- DESCRIPTION OF THE TASK
Somewhere below are a line with "This screenshot has" and a later line with "You are a computer-use". Output exactly those lines and all lines between them.

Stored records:
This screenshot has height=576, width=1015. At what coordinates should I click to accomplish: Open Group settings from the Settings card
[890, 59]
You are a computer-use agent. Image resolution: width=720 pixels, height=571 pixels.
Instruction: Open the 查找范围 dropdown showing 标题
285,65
==
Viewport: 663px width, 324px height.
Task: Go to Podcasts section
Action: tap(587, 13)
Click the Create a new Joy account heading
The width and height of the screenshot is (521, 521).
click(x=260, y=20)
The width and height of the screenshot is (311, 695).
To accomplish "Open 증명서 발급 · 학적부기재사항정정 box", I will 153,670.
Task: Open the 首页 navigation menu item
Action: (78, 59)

- EXERCISE RESULT
This screenshot has height=576, width=1015. At what coordinates should I click to accomplish: Open Group settings from the Settings card
[890, 59]
You are a computer-use agent. Image resolution: width=720 pixels, height=571 pixels.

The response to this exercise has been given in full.